> Work instructions:
Please select each line below that contains the word "should" and copy those lines out. Letter case counts.

> Entries drawn from a collection:
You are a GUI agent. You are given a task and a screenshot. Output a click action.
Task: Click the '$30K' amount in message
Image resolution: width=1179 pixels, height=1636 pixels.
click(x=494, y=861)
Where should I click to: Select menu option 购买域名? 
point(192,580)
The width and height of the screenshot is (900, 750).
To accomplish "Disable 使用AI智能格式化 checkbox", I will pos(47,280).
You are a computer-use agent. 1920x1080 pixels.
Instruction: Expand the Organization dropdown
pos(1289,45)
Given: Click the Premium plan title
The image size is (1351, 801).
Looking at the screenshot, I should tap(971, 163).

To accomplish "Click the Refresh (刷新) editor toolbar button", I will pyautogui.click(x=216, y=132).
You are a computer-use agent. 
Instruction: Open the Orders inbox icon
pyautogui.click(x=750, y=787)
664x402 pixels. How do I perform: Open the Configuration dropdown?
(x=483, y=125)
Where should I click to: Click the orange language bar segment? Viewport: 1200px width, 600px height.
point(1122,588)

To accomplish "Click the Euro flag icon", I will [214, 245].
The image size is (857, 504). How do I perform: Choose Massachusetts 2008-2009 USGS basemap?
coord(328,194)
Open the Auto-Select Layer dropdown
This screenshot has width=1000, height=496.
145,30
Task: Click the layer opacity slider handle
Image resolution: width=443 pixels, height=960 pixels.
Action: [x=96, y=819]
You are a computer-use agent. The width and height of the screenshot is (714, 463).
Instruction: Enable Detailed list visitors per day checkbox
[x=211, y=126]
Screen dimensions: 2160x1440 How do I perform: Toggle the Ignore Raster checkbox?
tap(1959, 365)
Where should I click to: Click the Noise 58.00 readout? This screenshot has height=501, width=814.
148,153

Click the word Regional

> Exercise answer:
Where should I click to: Select menu option 购买域名? 
Looking at the screenshot, I should tap(971, 163).
Where should I click to: Click the orange language bar segment? Viewport: 1200px width, 600px height.
Where should I click to: Click the Noise 58.00 readout? This screenshot has height=501, width=814.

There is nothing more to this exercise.